Short exercise a: Indicate whether each of the following statements agrees with the Triton sequence stress test page, answering yes or no and quoting the deciding words: (i) the module sends its requests by gRPC streaming; (ii) DEFAULT_TIMEOUT_MS is set to 10000; (iii) the module is written in C++.

Document extract:
## BEGIN

Implementation:Triton inference server Server L0 Sequence Stress
L0 Sequence Stress
Source File: qa/L0_sequence_stress/sequence_stress.py
Language: Python (650 lines)
Domains: Testing, Sequence_Batching
Purpose
This Python module implements a targeted stress test for Triton Inference Server's sequence batcher. It spawns multiple concurrent threads that send various patterns of sequence inference requests (valid, no-start, no-end, valid-valid, valid-no-end) using gRPC streaming to exercise the sequence scheduler's slot management, timeout handling, and error detection under load.
Signature
# Constants:
CORRELATION_ID_BLOCK_SIZE = 100
DEFAULT_TIMEOUT_MS = 5000
SEQUENCE_LENGTH_MEAN = 16
SEQUENCE_LENGTH_STDEV = 8
# Key classes:
class UserData:
"""Container for async streaming request results."""
class TimeoutException(Exception): ...
# Key functions:
def completion_callback(user_data, result, error)

## END

Short exercise b: Swap "screenshot" for "screen capture" in the listing, starting at the line containing "Click the 2022-12-08 09:11 timestamp" and ending at the end of the listing, and reproduce those lines with everything else unchanged.

Data entries:

## BEGIN

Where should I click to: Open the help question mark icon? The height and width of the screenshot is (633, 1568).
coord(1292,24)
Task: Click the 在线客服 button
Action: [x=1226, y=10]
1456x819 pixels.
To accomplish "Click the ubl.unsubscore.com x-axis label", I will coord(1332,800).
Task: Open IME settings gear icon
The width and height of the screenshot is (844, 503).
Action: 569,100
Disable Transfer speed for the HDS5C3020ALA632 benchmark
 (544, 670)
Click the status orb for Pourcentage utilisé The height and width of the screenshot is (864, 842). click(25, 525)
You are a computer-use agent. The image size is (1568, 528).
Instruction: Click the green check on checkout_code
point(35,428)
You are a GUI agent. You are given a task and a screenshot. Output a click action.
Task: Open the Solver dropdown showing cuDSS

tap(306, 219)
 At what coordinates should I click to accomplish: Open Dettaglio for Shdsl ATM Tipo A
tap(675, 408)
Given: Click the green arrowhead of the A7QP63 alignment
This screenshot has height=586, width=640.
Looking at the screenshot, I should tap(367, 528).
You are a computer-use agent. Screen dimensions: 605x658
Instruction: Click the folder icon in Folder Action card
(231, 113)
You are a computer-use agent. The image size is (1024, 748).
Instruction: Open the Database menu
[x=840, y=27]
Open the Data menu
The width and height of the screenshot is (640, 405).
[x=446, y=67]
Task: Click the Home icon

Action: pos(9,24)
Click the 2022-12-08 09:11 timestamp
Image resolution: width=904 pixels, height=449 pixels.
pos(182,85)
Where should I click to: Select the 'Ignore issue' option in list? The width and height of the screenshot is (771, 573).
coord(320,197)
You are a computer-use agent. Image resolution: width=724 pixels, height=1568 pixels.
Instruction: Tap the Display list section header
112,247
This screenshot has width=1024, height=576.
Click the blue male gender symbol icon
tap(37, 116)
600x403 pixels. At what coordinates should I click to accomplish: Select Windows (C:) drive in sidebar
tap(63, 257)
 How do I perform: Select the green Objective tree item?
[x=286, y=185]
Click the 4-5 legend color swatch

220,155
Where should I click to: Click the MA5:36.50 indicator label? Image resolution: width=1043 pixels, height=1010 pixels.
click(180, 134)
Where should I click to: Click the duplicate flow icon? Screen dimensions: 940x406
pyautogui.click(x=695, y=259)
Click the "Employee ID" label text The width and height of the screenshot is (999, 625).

## END

Written reply a:
(i) Yes: "using gRPC streaming"
(ii) No: "DEFAULT_TIMEOUT_MS = 5000"
(iii) No: "Language: Python (650 lines)"

Written reply b:
Click the 2022-12-08 09:11 timestamp
Image resolution: width=904 pixels, height=449 pixels.
pos(182,85)
Where should I click to: Select the 'Ignore issue' option in list? The width and height of the screen capture is (771, 573).
coord(320,197)
You are a computer-use agent. Image resolution: width=724 pixels, height=1568 pixels.
Instruction: Tap the Display list section header
112,247
This screen capture has width=1024, height=576.
Click the blue male gender symbol icon
tap(37, 116)
600x403 pixels. At what coordinates should I click to accomplish: Select Windows (C:) drive in sidebar
tap(63, 257)
 How do I perform: Select the green Objective tree item?
[x=286, y=185]
Click the 4-5 legend color swatch

220,155
Where should I click to: Click the MA5:36.50 indicator label? Image resolution: width=1043 pixels, height=1010 pixels.
click(180, 134)
Where should I click to: Click the duplicate flow icon? Screen dimensions: 940x406
pyautogui.click(x=695, y=259)
Click the "Employee ID" label text The width and height of the screen capture is (999, 625).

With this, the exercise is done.